1 Faculty of Medicine and Health Sciences, McGill University, 3605 Rue de la Montagne, Montreal, QC H3G 2M1, Canada.
2 Division of Orthopaedic Surgery, McGill University Health Centre, 1650 Cedar Ave, Montreal, QC H3G 1A4, Canada.
3 Department of Experimental Surgery, McGill University, 845 Sherbrooke St W, Montreal, QC H3A 0G4, Canada.
4 Department of Computer Science and Software Engineering, Concordia University, 1455 De Maisonneuve Blvd. W., Montreal, QC H3G 1M8, Canada.
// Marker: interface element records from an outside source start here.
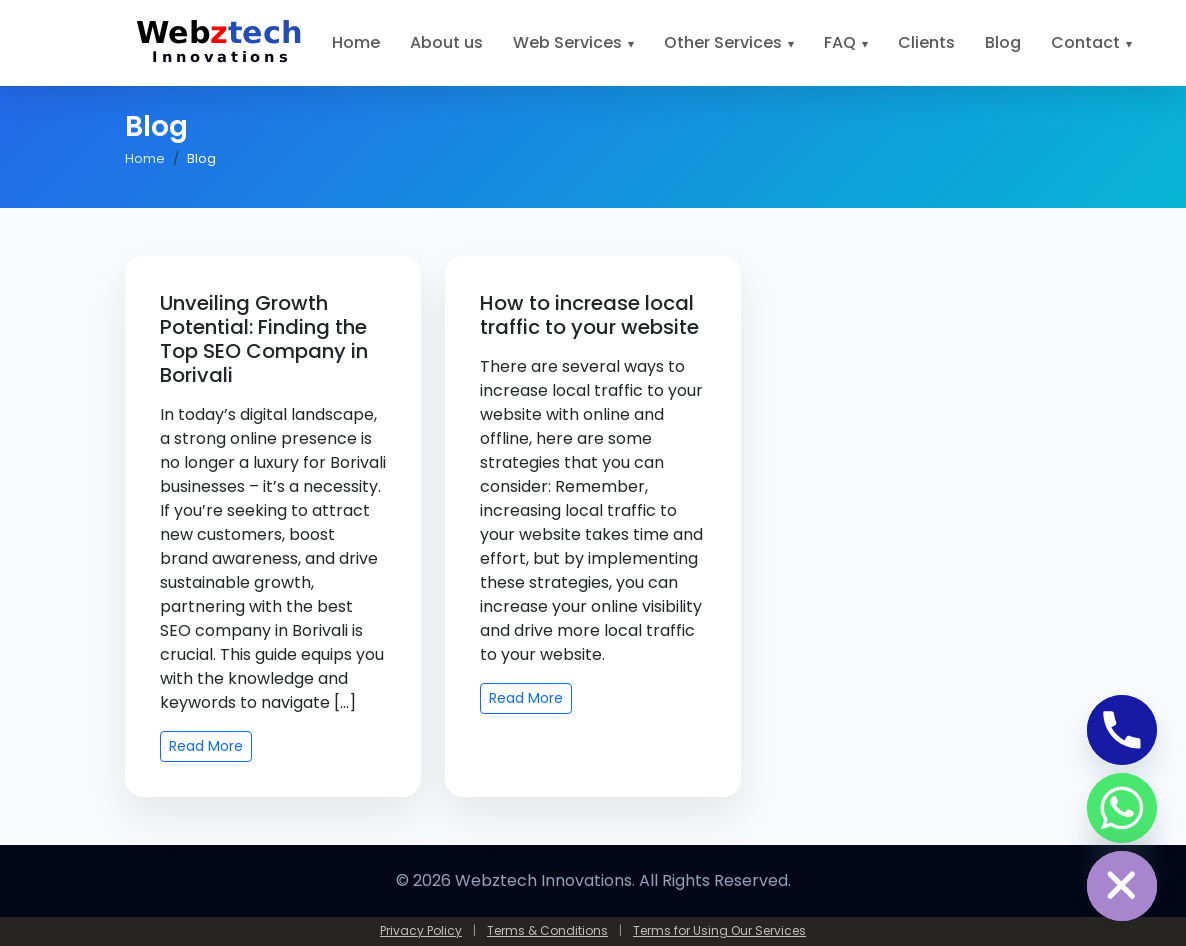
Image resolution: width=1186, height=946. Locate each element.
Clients (926, 42)
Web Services (567, 42)
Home (356, 42)
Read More (206, 746)
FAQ (840, 42)
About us (446, 42)
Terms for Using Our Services (719, 930)
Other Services (723, 42)
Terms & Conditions (547, 930)
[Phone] (1122, 730)
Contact (1085, 42)
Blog (1003, 42)
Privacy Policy (421, 930)
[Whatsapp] (1122, 808)
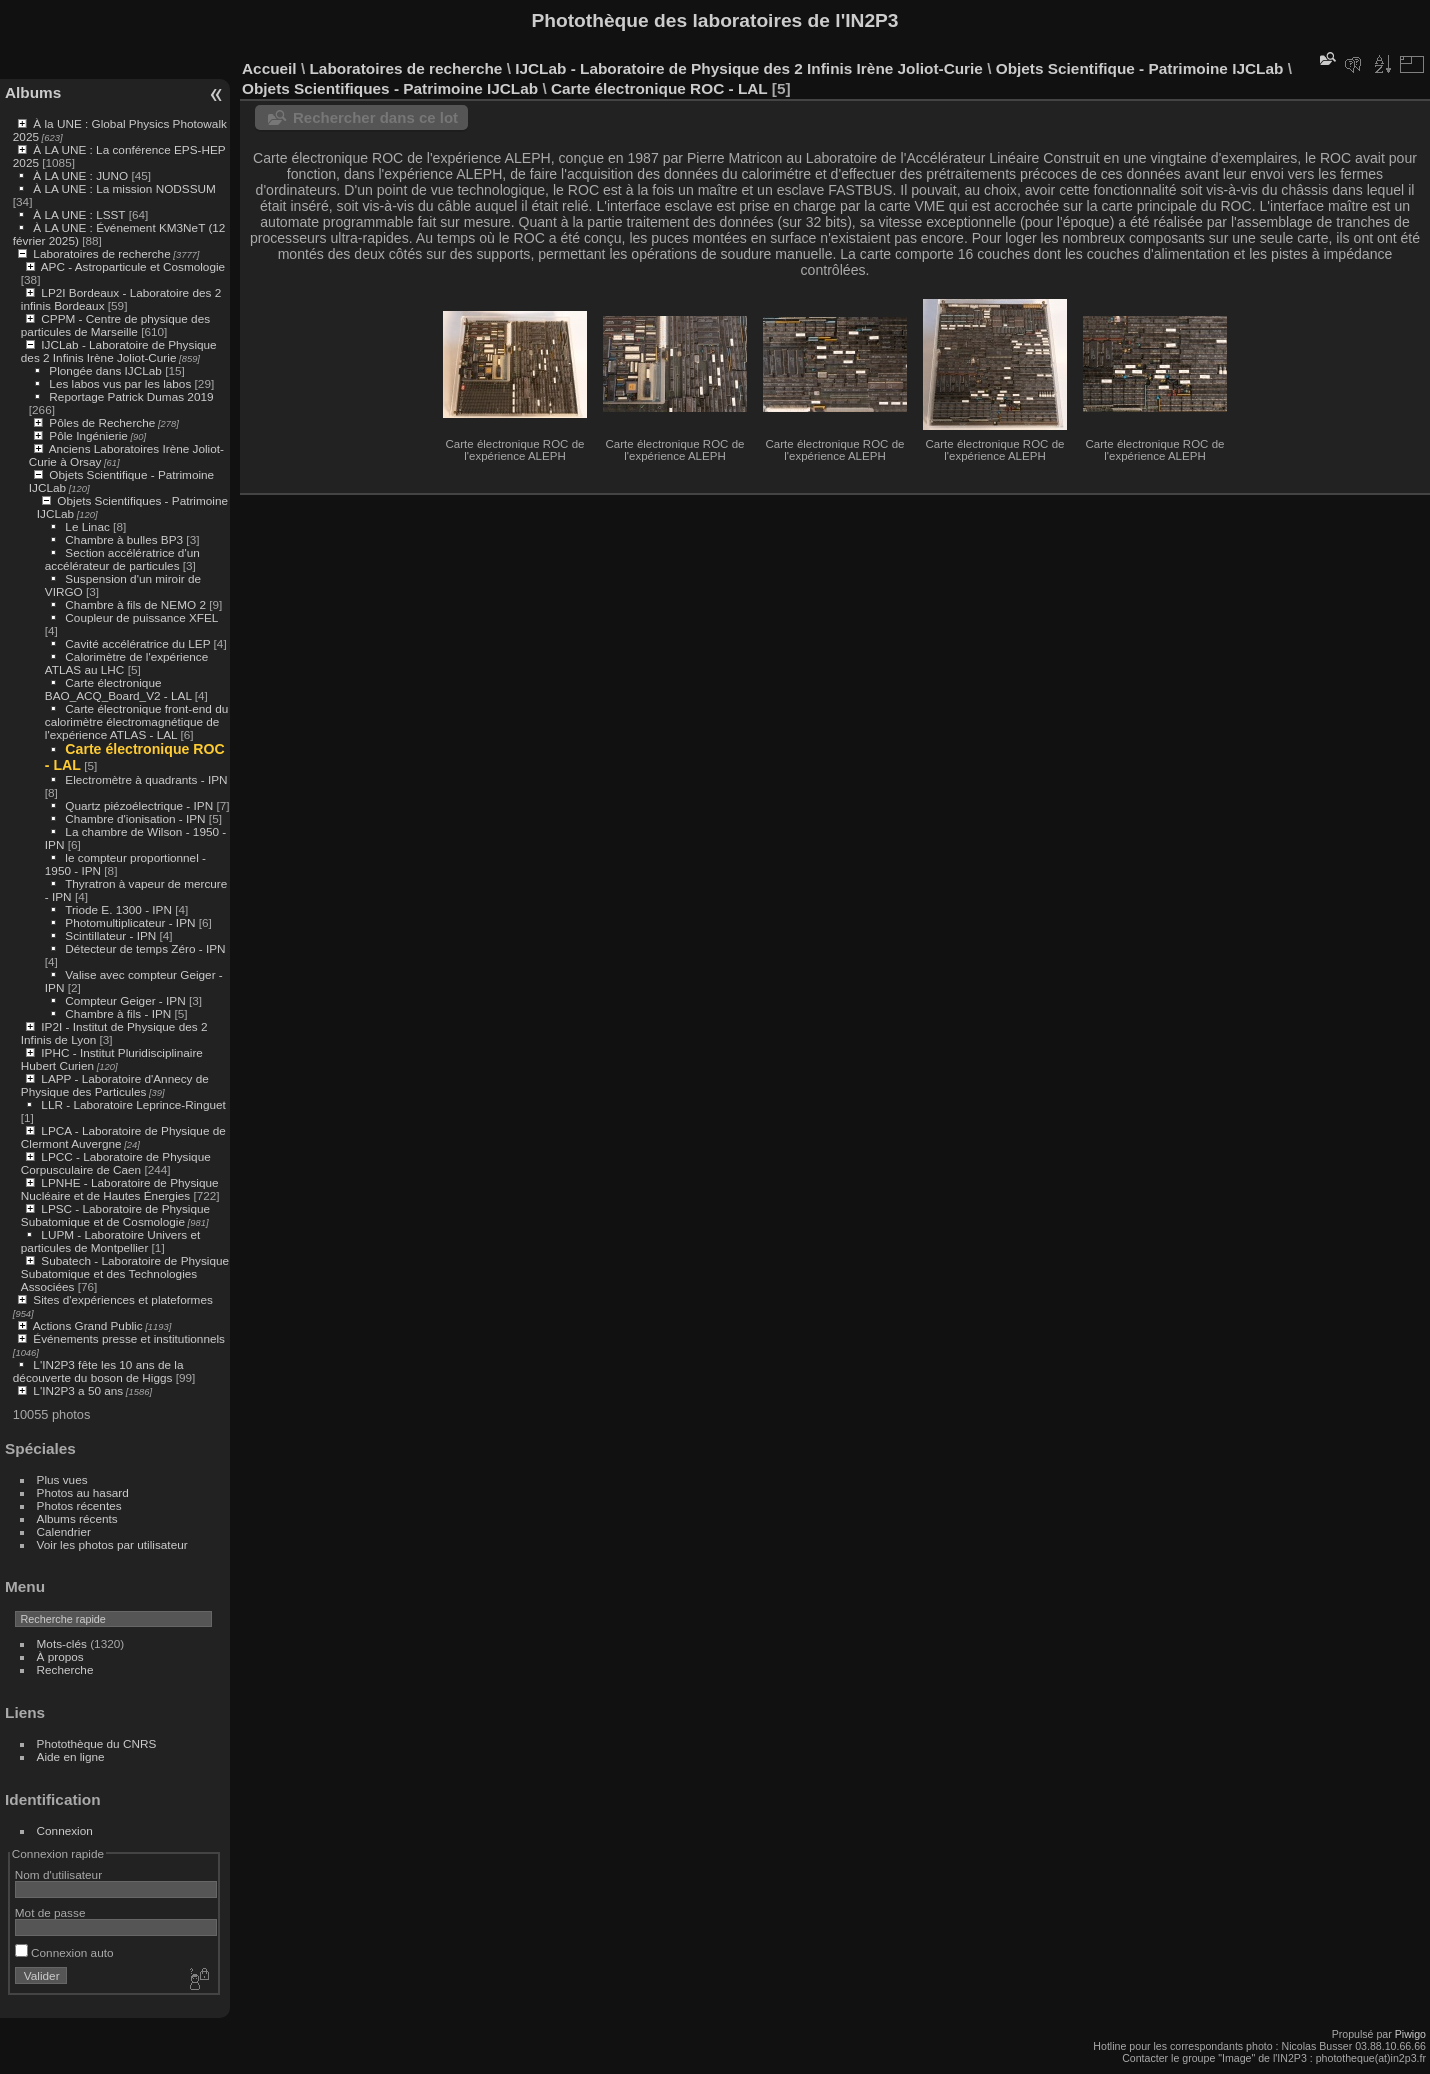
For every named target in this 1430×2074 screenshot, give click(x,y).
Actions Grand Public (88, 1325)
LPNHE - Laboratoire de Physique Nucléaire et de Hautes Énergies (120, 1189)
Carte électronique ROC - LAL (659, 88)
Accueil (269, 68)
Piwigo (1410, 2034)
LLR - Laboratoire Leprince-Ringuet (133, 1104)
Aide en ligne (71, 1756)
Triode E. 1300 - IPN (118, 909)
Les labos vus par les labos (120, 383)
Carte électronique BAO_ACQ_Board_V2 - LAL (118, 689)
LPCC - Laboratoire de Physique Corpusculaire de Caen (116, 1163)
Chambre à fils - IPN (118, 1013)
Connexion (65, 1830)
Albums (33, 92)
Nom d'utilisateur (58, 1874)
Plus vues (62, 1479)
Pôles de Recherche (102, 422)
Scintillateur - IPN (110, 935)
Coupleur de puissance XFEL (141, 617)
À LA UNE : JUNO (82, 175)
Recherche (65, 1669)
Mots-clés (62, 1643)
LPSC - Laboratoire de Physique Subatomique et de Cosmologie (115, 1215)
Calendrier (64, 1531)
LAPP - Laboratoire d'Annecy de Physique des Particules (115, 1085)
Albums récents (77, 1518)
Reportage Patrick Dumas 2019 (131, 396)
Traditional motion analysis systems are impractical for widespread screening of non-contact anterior cruciate ligament (ACL) injury risk. The Kinect V2 has been identified as a portable and reliable alternative but was replaced by the Azure Kinect. We hypothesize that the Azure Kinect will assess drop vertical jump (DVJ) parameters associated with ACL injury risk with similar accuracy to its predecessor, the Kinect V2. Sixty-nine participants performed DVJs while being recorded by both the Azure Kinect and the Kinect V2 simultaneously. Our software analyzed the data to identify initial coronal, peak coronal, and peak sagittal knee angles. Agreement between the two systems was evaluated using the intraclass correlation coefficient (ICC). There was poor agreement between the Azure Kinect and the Kinect V2 for initial and peak coronal angles (ICC values ranging from 0.135 to 0.446), and moderate agreement for peak sagittal angles (ICC = 0.608, 0.655 for left and right knees, respectively). At this point in time, the Azure Kinect system is not a reliable successor to the Kinect V2 system for assessment of initial coronal, peak coronal, and peak sagittal angles during a DVJ, despite demonstrating superior tracking of continuous knee angles. Alternative motion analysis systems should be explored.